■ WHAT NEEDS TO BE DONE ■
Omit all pictures, and print word for word only the lines from the one containing "Click right panel scroll-up arrow" through the end of the data.

--- START ---

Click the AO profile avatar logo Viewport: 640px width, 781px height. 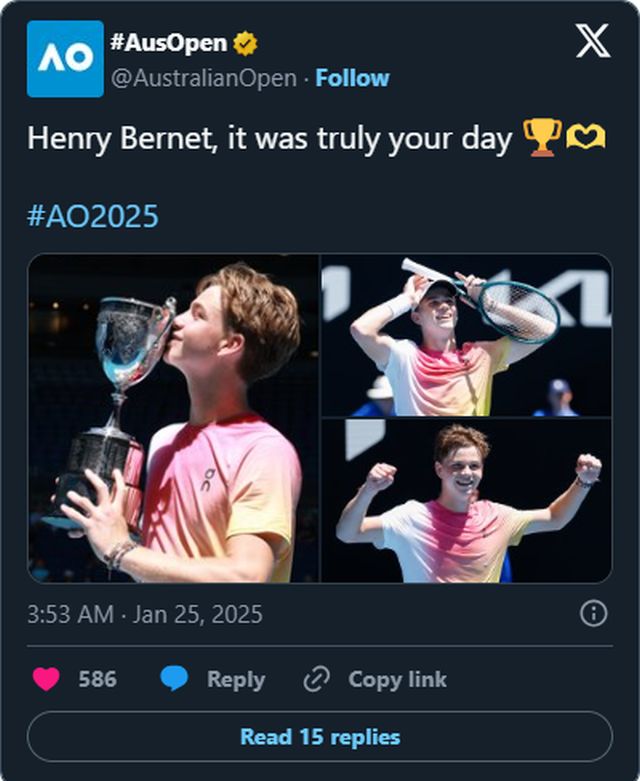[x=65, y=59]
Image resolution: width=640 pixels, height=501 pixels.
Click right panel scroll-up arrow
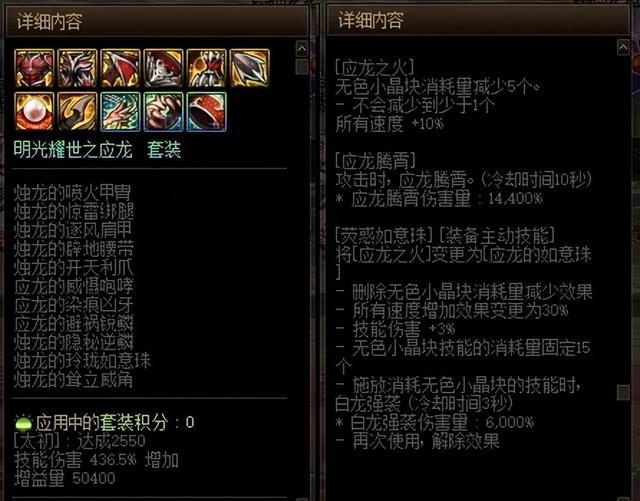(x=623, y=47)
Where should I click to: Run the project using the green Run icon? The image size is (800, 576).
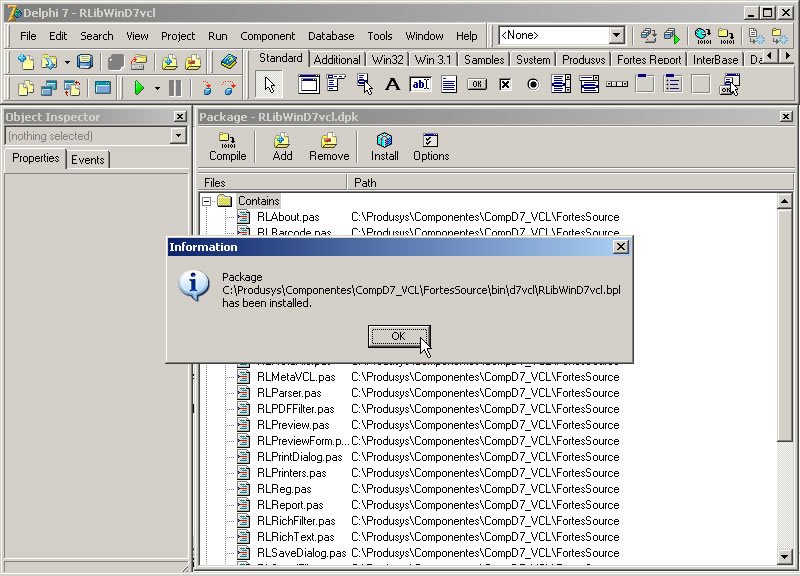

--- END ---

■ WRITTEN ANSWER ■
Click right panel scroll-up arrow
(x=623, y=47)
Where should I click to: Run the project using the green Run icon? The image size is (800, 576).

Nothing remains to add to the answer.